What is being asked – Lines outside the range are not wanted. Give again exactly the lines between the line holding "793x422 pixels." and the line holding "Given: Expand the System navigation menu", inclusive, from the listing below.

*** Block opens ***

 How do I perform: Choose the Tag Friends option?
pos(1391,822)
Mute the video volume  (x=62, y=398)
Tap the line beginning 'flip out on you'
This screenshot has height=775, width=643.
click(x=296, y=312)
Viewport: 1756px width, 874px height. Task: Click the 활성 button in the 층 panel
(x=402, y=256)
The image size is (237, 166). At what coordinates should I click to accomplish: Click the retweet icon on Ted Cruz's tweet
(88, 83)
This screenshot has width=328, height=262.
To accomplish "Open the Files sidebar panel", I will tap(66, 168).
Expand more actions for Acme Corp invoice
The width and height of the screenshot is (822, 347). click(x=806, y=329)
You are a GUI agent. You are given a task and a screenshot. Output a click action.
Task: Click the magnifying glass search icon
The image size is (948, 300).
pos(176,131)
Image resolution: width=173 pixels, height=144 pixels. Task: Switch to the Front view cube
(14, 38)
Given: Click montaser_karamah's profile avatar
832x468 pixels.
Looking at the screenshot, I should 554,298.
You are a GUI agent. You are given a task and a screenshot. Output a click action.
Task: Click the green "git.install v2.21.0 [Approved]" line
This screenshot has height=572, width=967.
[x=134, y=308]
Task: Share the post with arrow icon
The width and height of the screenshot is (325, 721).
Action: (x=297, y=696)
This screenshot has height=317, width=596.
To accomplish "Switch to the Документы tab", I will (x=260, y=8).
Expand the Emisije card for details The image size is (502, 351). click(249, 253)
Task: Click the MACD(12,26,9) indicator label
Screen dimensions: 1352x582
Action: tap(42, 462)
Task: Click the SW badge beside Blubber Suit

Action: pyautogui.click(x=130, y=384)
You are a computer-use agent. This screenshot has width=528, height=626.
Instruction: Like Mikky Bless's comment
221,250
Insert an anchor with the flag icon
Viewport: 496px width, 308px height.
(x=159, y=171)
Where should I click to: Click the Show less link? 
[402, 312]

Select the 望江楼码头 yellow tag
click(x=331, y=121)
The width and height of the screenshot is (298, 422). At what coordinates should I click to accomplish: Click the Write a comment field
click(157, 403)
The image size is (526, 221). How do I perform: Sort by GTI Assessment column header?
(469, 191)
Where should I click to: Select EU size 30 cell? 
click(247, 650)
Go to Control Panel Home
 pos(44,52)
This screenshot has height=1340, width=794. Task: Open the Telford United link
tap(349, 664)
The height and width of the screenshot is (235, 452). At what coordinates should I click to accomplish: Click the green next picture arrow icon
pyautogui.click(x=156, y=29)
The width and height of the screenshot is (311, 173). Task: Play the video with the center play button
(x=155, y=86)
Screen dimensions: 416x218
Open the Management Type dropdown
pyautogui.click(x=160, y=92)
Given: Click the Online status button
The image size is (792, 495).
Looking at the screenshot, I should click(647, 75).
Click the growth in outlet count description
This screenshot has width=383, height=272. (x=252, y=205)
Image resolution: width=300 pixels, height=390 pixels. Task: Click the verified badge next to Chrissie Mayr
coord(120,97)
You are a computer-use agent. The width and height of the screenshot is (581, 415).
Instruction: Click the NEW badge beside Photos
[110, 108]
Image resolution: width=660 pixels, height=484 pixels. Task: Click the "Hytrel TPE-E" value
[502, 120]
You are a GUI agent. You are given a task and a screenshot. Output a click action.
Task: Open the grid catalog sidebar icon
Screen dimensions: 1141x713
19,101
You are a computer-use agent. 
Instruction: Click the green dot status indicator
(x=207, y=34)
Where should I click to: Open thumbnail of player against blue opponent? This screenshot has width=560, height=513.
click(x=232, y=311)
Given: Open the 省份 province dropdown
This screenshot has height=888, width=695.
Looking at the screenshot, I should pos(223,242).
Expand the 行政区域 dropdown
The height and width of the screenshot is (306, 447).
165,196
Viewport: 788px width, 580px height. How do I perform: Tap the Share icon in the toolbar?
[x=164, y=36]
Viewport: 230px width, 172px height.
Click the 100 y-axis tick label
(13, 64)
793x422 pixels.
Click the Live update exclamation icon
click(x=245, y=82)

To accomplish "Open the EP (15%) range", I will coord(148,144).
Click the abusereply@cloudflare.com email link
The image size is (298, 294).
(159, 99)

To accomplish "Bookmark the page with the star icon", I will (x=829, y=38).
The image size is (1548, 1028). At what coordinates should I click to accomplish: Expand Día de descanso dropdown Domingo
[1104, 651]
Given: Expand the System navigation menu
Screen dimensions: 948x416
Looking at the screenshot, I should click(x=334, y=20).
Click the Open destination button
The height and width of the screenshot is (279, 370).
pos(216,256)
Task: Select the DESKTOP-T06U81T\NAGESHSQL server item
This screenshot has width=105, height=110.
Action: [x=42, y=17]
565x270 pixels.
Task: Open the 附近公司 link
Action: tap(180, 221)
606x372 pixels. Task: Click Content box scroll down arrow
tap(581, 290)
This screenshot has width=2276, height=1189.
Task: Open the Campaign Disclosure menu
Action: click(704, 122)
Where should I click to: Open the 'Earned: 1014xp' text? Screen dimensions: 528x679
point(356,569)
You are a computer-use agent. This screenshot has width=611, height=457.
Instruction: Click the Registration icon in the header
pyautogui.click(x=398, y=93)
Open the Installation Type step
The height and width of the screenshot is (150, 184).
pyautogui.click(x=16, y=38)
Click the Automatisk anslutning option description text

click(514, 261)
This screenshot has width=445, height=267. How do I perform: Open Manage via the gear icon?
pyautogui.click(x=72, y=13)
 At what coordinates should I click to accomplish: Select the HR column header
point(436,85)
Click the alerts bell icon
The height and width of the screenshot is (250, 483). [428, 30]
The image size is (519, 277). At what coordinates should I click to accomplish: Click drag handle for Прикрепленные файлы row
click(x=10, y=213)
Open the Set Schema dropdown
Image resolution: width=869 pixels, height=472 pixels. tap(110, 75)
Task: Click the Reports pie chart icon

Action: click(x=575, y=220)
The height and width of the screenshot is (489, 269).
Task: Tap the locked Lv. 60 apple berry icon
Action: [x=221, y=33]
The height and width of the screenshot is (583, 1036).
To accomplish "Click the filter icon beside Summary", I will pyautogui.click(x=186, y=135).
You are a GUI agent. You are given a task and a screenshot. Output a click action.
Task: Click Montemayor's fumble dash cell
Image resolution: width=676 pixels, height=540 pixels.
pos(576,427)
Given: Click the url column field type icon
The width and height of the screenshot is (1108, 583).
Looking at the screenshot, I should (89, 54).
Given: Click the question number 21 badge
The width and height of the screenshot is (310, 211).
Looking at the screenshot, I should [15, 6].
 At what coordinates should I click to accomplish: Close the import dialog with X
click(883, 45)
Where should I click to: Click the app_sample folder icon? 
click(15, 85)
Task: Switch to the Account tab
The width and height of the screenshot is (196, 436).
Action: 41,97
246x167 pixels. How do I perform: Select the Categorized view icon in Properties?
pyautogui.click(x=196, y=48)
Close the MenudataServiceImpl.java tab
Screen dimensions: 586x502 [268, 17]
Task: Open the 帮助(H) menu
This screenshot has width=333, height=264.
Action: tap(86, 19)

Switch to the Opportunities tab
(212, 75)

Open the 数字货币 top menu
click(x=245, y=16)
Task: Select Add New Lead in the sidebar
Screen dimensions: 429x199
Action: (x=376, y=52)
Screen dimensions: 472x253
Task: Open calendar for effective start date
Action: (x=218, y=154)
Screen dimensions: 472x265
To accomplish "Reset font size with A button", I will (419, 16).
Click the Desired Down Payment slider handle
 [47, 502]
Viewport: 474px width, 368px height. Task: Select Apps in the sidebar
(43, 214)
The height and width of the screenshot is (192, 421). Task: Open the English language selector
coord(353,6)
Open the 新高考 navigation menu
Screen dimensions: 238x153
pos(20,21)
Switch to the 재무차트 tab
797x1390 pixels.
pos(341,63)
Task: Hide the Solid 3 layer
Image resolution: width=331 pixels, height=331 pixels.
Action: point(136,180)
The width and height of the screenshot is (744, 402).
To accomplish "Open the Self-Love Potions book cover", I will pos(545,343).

*** Block closes ***

Written solution –
793x422 pixels.
Click the Live update exclamation icon
click(x=245, y=82)

To accomplish "Open the EP (15%) range", I will coord(148,144).
Click the abusereply@cloudflare.com email link
The image size is (298, 294).
(159, 99)

To accomplish "Bookmark the page with the star icon", I will (x=829, y=38).
The image size is (1548, 1028). At what coordinates should I click to accomplish: Expand Día de descanso dropdown Domingo
[1104, 651]
Given: Expand the System navigation menu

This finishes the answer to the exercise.